Se a data é comemorada pela maioria judaica de Israel,  é lembrada de outra forma pela minoria árabe.

Para a maioria dos árabes-israelenses, pouco mais de 20% da população do país, o dia é conhecido como “nakba”, ou Dia da Tragédia. Cerca de 76% de árabes gnoram a data ou participam de manifestações em lembrança da “nakba”, que acontecem em geral no dia 15 de maio – data do calendário gregoriano na qual Israel foi criado.

Os palestinos da Cisjordânia e da Faixa de Gaza também consideram o dia como uma data trágica. Estima-se que 700 mil árabes tenham fugido ou sido expulsos de suas aldeias durante a guerra da Independência, que começou no dia seguinte à proclamação de criação de Israel.

Muitos foram para a Cisjordânia e a Faixa de Gaza e hoje lutam por um estado palestino. Outros foram para o Líbano, Síria e Jordânia, onde seus descendentes são até hoje refugiados e sonham em voltar as aldeias de seus antepassados.

Aplicativo inabka

A “nakba” ganhou até um aplicativo para telefones celulares. Para coincidir com o Dia da Independência de Israel, ou a catástrofe sob o ponto de vista árabe, uma ONG de direitos humanos lançou um aplicativo para celulares chamado “inakba”.

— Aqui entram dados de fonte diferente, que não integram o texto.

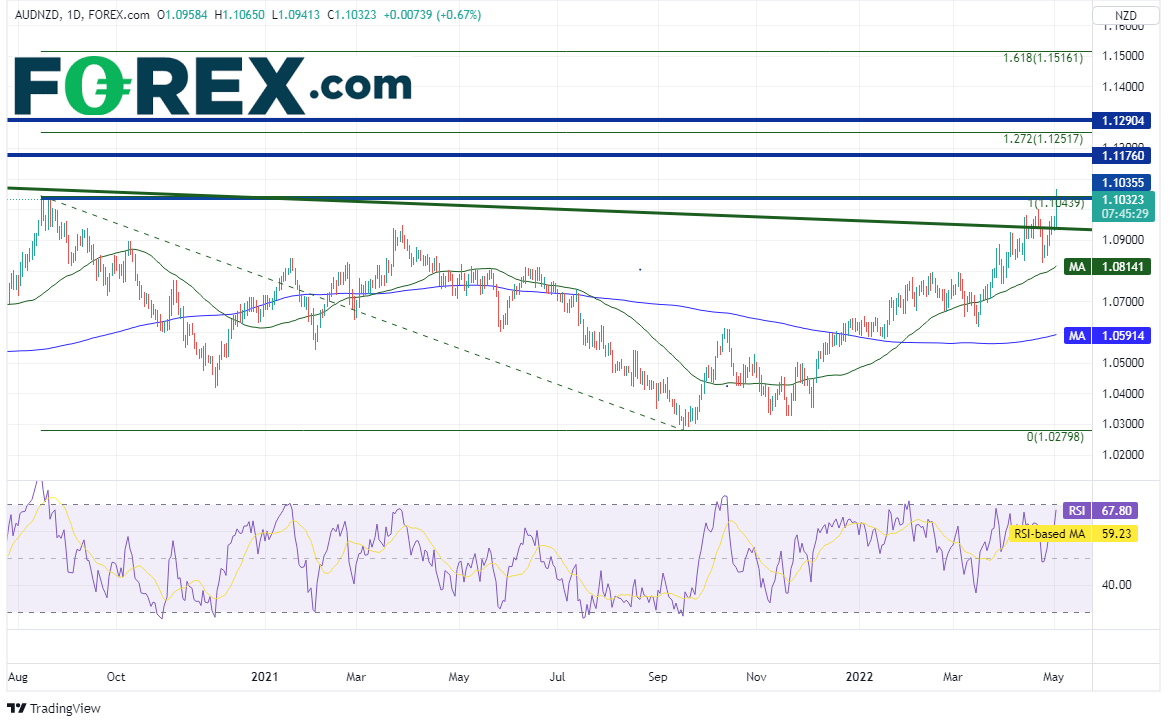
Task: Select the yellow RSI-based MA label
Action: [1048, 533]
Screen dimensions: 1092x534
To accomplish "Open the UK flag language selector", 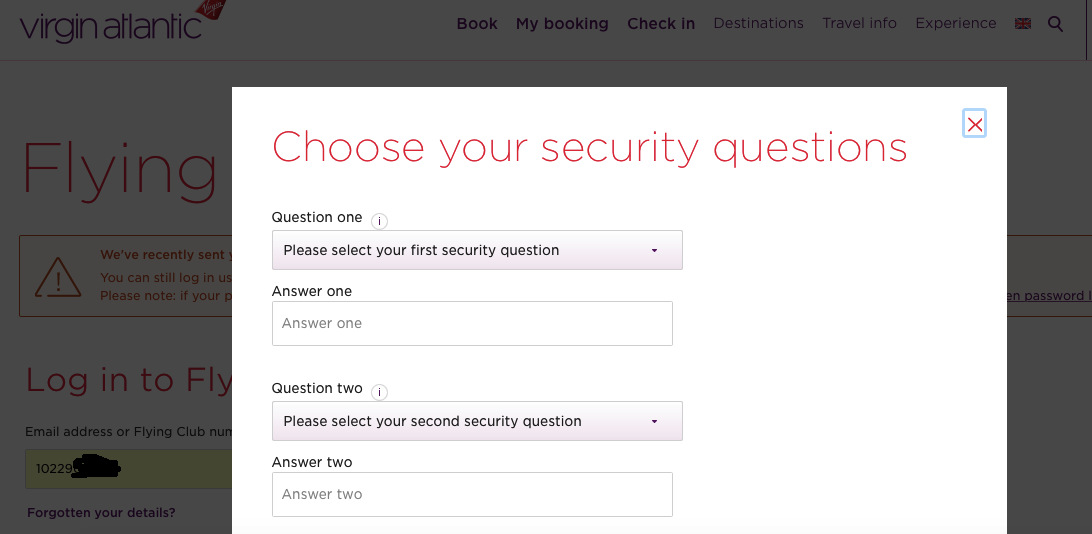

O aplicativo localiza no mapa atual de israel os 400 vilarejos árabes que foram destruídos ou evacuados desde 1948, ano da criação do estado.

Alguns viraram ruínas, outros foram repovoados por imigrantes judeus que foram chegando ao recém-criado estado de Israel.

O aplicativo é trilingue, em árabe, hebraico e inglês e ajuda descendentes a identificar onde seus antepassados moravam na época da criaçao de Israel.

O aplicativo foi criado pelaONG Zochrot (“lembram”, em português), baseada em Nazaré, a maior cidade árabe de Israel.

Os responsáveis pelo aplicativo são cidadãos árabes de Israel, mas se identificam com os palestinos.